Heleno Cláudio Fragoso, ao criticar a redação proposta pela lei no 6.416/77, foi contundente quando afirmou que

O antigo art. 110, §2o, do CP de 1940, dispunha que a prescrição retroativa era prescrição da pretensão executória. A impropriedade, porém, era evidente. Como é possível que a prescrição da pretensão executória se verifique no lapso de tempo relativo à ação penal? A diferença entre uma e outra espécies de prescrição é da maior importância. Na prescrição da pretensão punitiva não há condenação, e o réu, portanto, mantém a primariedade, não podendo, no caso de cometimento de outro crime, ser considerado reincidente. Já o mesmo não ocorre se se trata de prescrição da pretensão executória, pois neste caso subsistem os efeitos secundários da condenação.

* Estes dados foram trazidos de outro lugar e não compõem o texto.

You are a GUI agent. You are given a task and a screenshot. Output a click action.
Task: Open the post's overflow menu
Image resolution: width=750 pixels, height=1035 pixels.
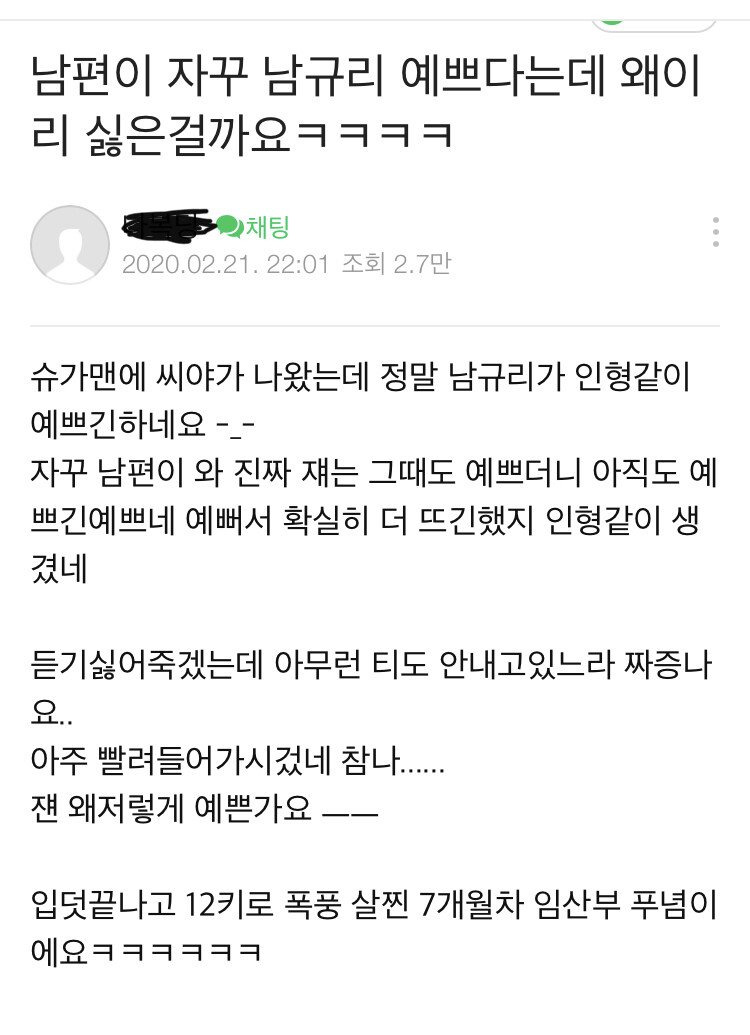coord(715,231)
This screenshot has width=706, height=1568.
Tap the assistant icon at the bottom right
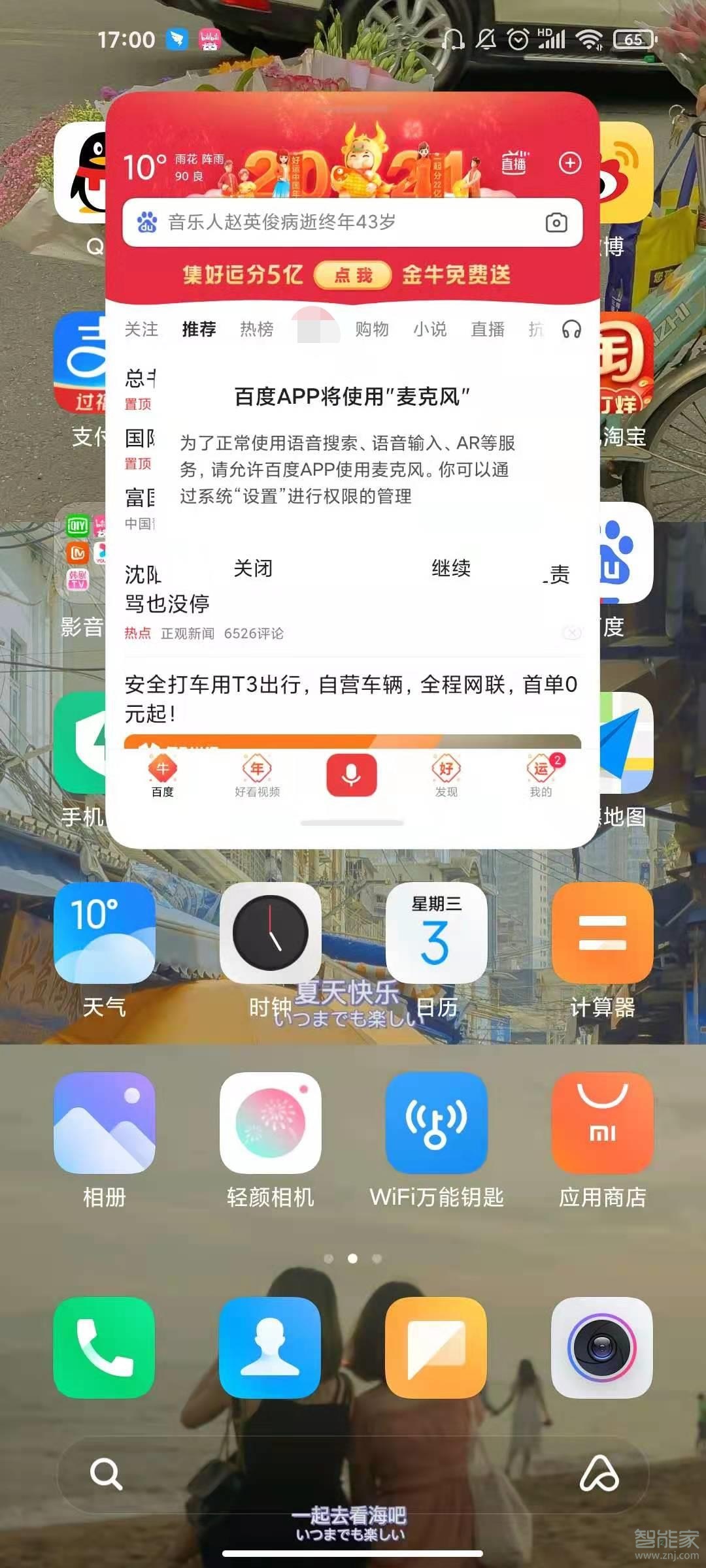[x=599, y=1474]
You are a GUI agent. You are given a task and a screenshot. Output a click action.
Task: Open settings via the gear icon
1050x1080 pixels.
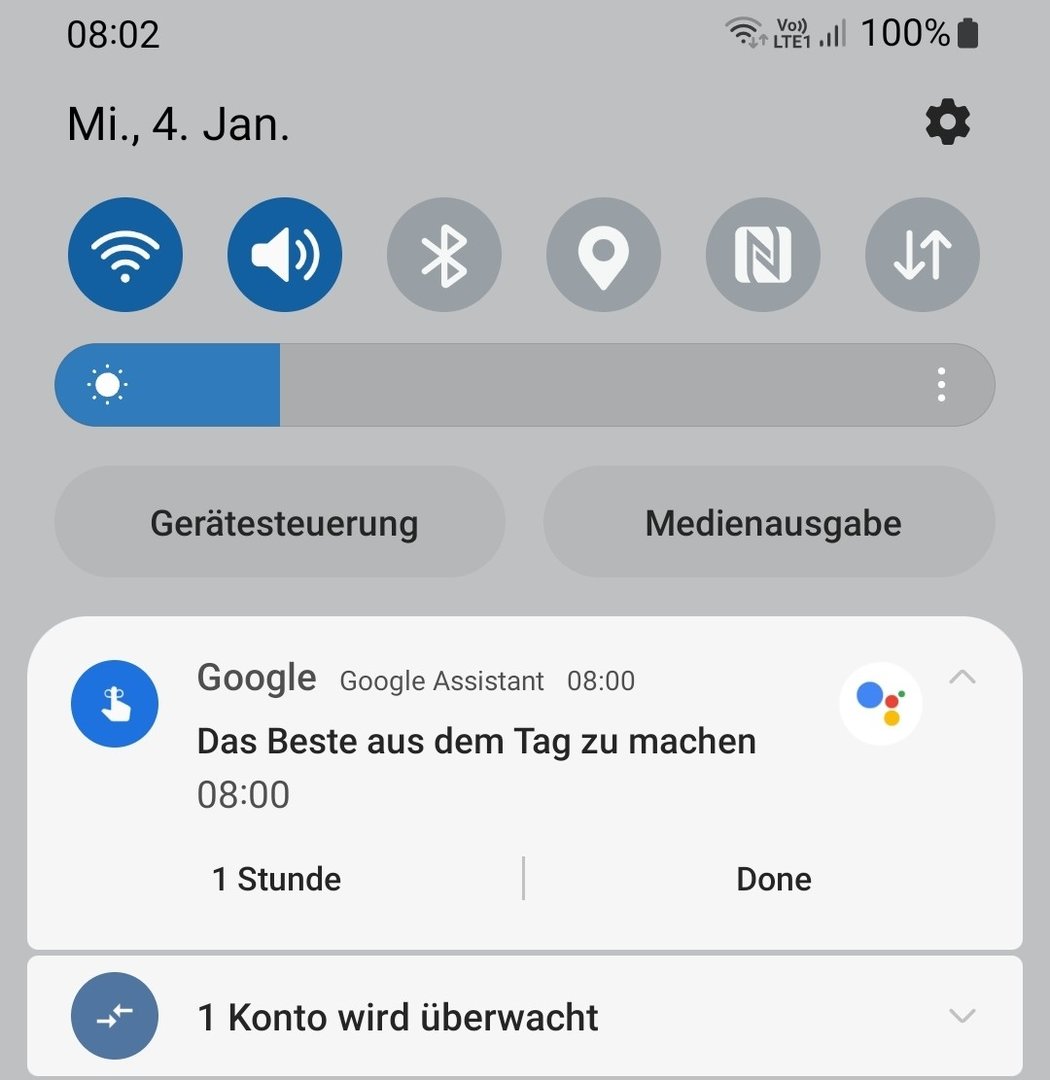point(947,123)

A prescrição pela pena em concreto, seja ou não retroativa, só pode ser prescrição da pretensão punitiva (FRAGOSO, 2004, p. 519).

Não há que se confundir, também, prescrição retroativa e prescrição superveniente (ou intercorrente). A prescrição retroativa parte “para trás”, como sugere o próprio nome, alcançando os períodos anteriores à sentença, ao passo que a prescrição superveniente apenas considera os períodos “para frente” da sentença condenatória recorrível. Apesar da clareza da diferenciação, registre-se, como faz José Júlio Lozano Júnior, a imprecisão corrente no meio jurídico na utilização do termo “prescrição retroativa intercorrente” para disciplinar espécies de prescrição surgidas após a condenação (LOZANO JÚNIOR, 2002, p. 167) o que representa, a bem da verdade, uma contradição em termos.